Refactor matmul test suite. #22

ScottTodd · 2024-09-05T22:52:05Z

Progress on #2. See also the long Discord thread here.

Summaries of changes

Further decoupled test suites from the core CMake project

Forked iree_native_test.cmake to iree_test_suites_native_test.cmake
- Dropped support (temporarily?) for testing on Android, RISC-V, and ARM with SME
Forked iree_e2e_generated_runner_test.cmake to iree_test_suites_runner_test.cmake
- Dropped support (temporarily?) for filtering within the build system which tests are defined and compile .vmfb files
Now we can set -DIREE_BUILD_TESTS=OFF and avoid pulling in IREE's other tests
Added a new hand-authored linalg_ops/matmul/CMakeLists.txt that runs tests on each backend using default flags

Simplified the test generator

Dropped unused functions
Folded GPU-specific shapes into generic "small" and "large" shape test suites

Ran the `generate_e2e_matmul_tests.py` script offline and checked in the generated files

Currently 56 files totaling 1.90MB on disk (~27000 lines of code according to GitHub)
Now we can inspect the test cases without needing to run the generator locally, and I fixed a few formatting issues
I think this makes test suite management easier, and having the generated files in this test suites repository doesn't cost the main repository much (just extra git checkout time), but I could see a case for more tightly coupling the generator with the test runner

What is left to do?

I want to iterate some more on the linalg_ops/matmul/CMakeLists.txt file or move to a different test runner somehow. I mainly want to support XFAIL in some way for both compiling and running.
We should add back tests using CPU features like AVX512, GPU features like Vulkan float16 extensions, and other non-default flags somehow. Either infer what the compiler can from the host / target, or add test suites explicitly.
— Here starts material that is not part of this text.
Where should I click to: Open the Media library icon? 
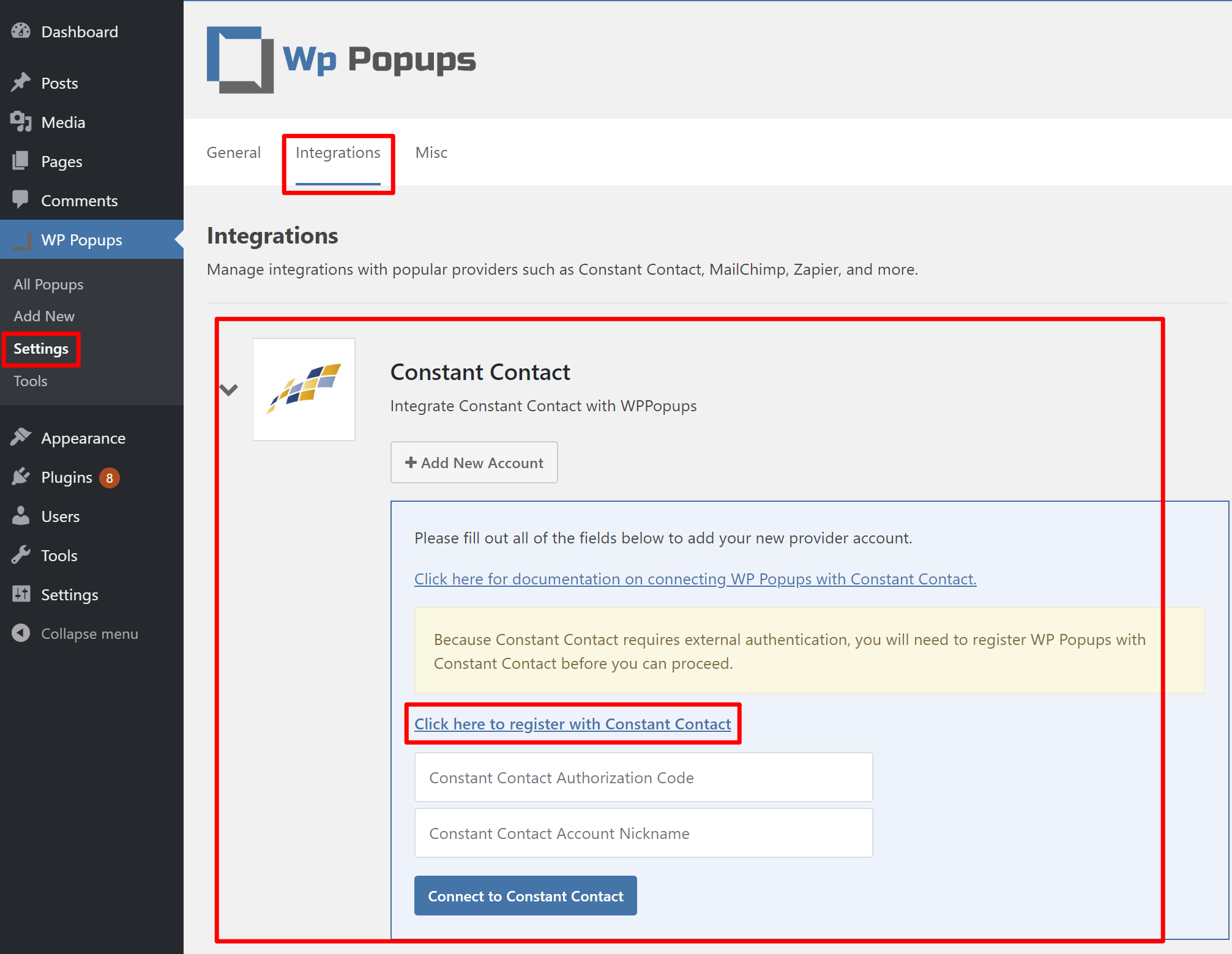click(21, 122)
ScottTodd · 2024-09-05T23:21:53Z

Requested reviews from a few people that might have suggestions. Sorry, the code is kind of gross before and after... such is the nature of test suites x_x

bjacob

Thanks for looking after these tests!

ScottTodd · 2024-09-06T16:03:18Z

linalg_ops/matmul/generate_e2e_matmul_tests.py

+            # Shapes involving vectors (i.e. most rectangular cases).
+            TestShape(m=1, k=1000, n=1000, accumulate=True),  # large vector*matrix
+            TestShape(m=1000, k=1000, n=1, accumulate=True),  # large matrix*vector
+            TestShape(m=1000, k=1000, n=1, accumulate=False),  # large matrix*vector


I could see these matvec / vecmat test cases getting their own "shapes" group.

Other ideas:

small

large

vectors

square

aligned (all dimensions multiples of 4/8)

unaligned (odd number dimensions)

model_unet

model_resnet

model_llama

What other groupings would make sense to test and label?

Let's think about why exactly do we sometimes want to split test cases into separate "shapes" groups?

I say it's:

To get low-latency small-shapes tests that we can always run, regardless of high latencies and other problems with bigger shapes.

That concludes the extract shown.